I have started the assembly and all crankcase components are complete apart from the final cam timing. This will be done when I fit #1 cylinder. The only components left to make are the push rods, manifold gaskets, drill the cylinder attachment flange and the rest is mostly spanner work. The valve seats will require a quick lap as a couple of seats have slight chatter marks but should clear up without too much stress, but achieving a good compression is essential.
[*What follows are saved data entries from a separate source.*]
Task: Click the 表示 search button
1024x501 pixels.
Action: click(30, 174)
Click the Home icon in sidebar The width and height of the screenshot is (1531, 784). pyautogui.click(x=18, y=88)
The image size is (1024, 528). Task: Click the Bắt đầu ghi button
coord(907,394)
The crankshaft had some machine work to do as the forward bearing flange had to be adjusted so the bearing aligned with the front case and all the pin holes were drilled to fit the last few gears. All of the crankcase components are complete and the crank turns, complete with master rod assembly, oil pump, impeller and distributor assembly via the bevel gears with no binding... that made me very happy!

The inlet/exhaust tubes were a complete hassle, I had to make a tube bender that could cope with neat bends in thin brass tube, see bending brass tube thread within Q's and A's. On the bright side, I now own two very good tube benders!

I have made all the rockers and tappets, completed the cylinder honing, the bores look good and the pistons fit well, they will (hopefully) give a good gas seal once the rings are fitted. 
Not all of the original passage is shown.